Да, возможны парадоксальные исторические ситуации — я об этом рассказывал несколькими страницами раньше, — когда единственно личная нравственная ценность помогает достойно ответить на абсурд исторической ситуации. Но ситуации рождаются и умирают, а история человеческого общества поступательна и вечно жива.
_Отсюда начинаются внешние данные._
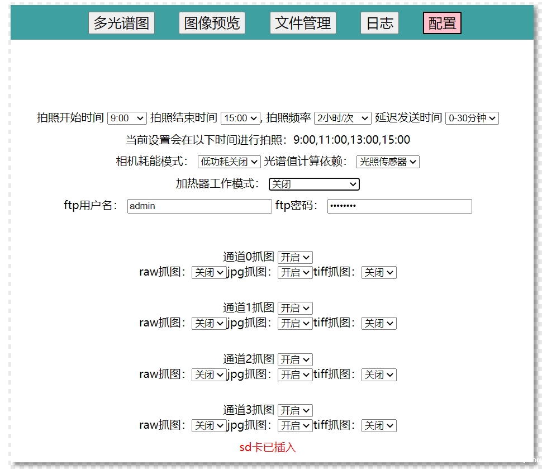
Task: Click the ftp用户名 input field
Action: tap(199, 206)
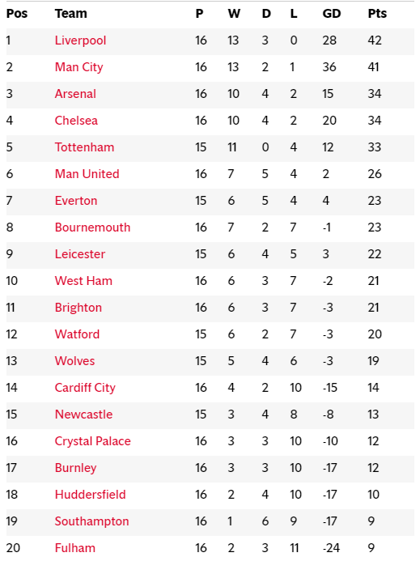Click the Wolves team name
Image resolution: width=420 pixels, height=574 pixels.
click(75, 361)
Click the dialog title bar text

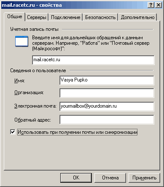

Надо уметь выверять часы сердца по часам мировым.

Написал я это все, конечно, не для того, чтобы осудить прекрасного принца, чье Датское королевство, потрясаемое заговорами и локальными жестокостями, может показаться даже уютным, коль посмотришь на него из нашего глобального атомного века.

Но хотя и «уютным» кажется двор Клавдия, похожий на маленькую домашнюю тюрьму, нет ни малейших оснований для пессимизма, потому что в сегодняшнем реальном мире глобальным формам зла соответствуют и глобальные формы добра.

Старик

Когда в Эрмитаже из зала «малых голландцев», с очаровательной достоверностью живописавших мимолетности жизни — пирушки, веселые концерты, утехи любви, — выходишь в торжественно сумрачный, самосветящийся зал Рембрандта, кажется, что вернулся домой: поначалу испытываешь то же, что разбитый дорогами, несчастный библейский малый на темном исполинском полотне, который упал на колени, чтобы полновеснее ощутить тяжесть милосердных отеческих рук [8].
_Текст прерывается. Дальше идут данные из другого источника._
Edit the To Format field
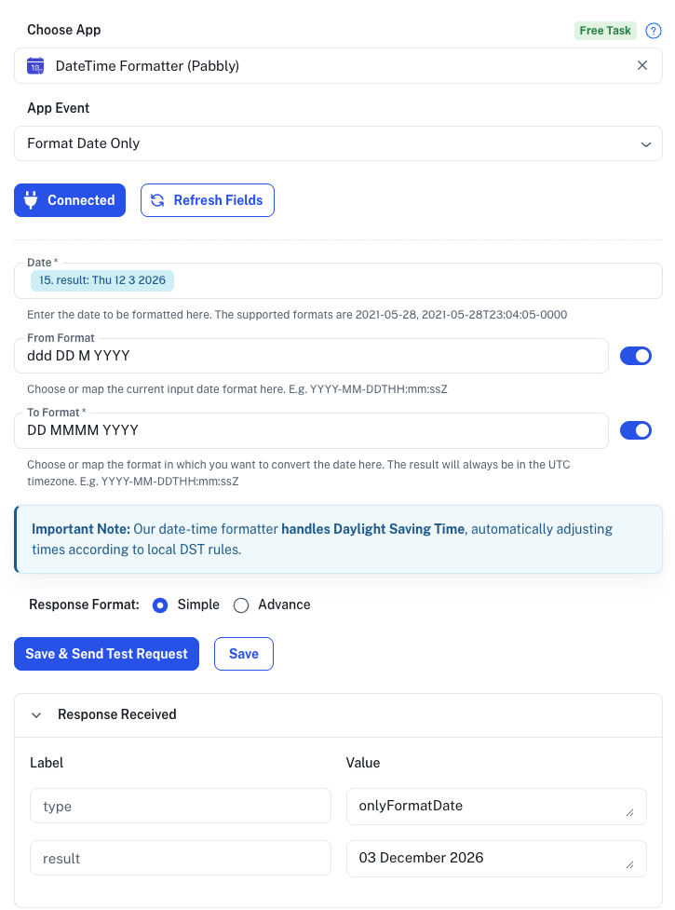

В силу этого первого ощущения, может быть, и замечаешь в этом зале руки раньше, чем лица.

Беспомощные, пухлые, детские руки Саскии, женственно-раскрытую ладонью к любимому, чуткую, как оленье ухо, руку Данаи и, разумеется, эти вытоптанные жизнью, сомкнутые на коленях, чтобы было теплее, эти мирные, ремесленно-натруженные руки старика в красном. Они отдыхают уже триста лет, но, отдыхая, они размышляют и, должно быть, именно поэтому все еще наморщены и тяжки.

Но вот, оторвавшись от рук, обращаешься к лицу, будто бы не видящему тебя, и с болью изумления осознаешь, что стоит тебе лишь захотеть — и оно увидит.

Ты будешь говорить с этим старым и мудрым человеком о том великом и малом, из чего соткана твоя жизнь. Он поймет. Трагедию Хиросимы. Радость утренней удачной строки. Раздумья после фильмов Бергмана или Антониони…

(Торжественно летящие над лентой шоссе космически могущественные кроны в «Земляничной поляне» Бергмана напомнят, если на миг остановить бег кинокамеры, слитно покоящиеся в вечереющем воздухе красивые деревья на печальных картинах Ватто; хотя и несравненно менее динамично, они тоже выявляют трагическую непрочность человеческих отношений.)

Старик жил в Амстердаме середины XVII века — туманном городе узких улиц и темных каналов, с уютным запахом торфа, который томительно тлел в каминах, тихими домашними радостями, увековеченными «малыми голландцами», и часто потаенным для современников, как и в остальные века, героизмом ума и сердца. Может, с этим стариком беседовал Спиноза?

А почему бы и нет? Ведь он, одиноко гуляя вечерами, любил заговаривать с нищими, ремесленниками, бездомными стариками.

О чем же могли говорить он и старик в красном?

О! О чем угодно. О шлифовке стекол или вязке морских канатов. О том, что в туманные, ветреные вечера иногда горлом идет кровь. О радостном разнообразии ручного труда, когда при поверхностной похожести вещей каждый раз рождается что-то новое, и это освежает руки и голову.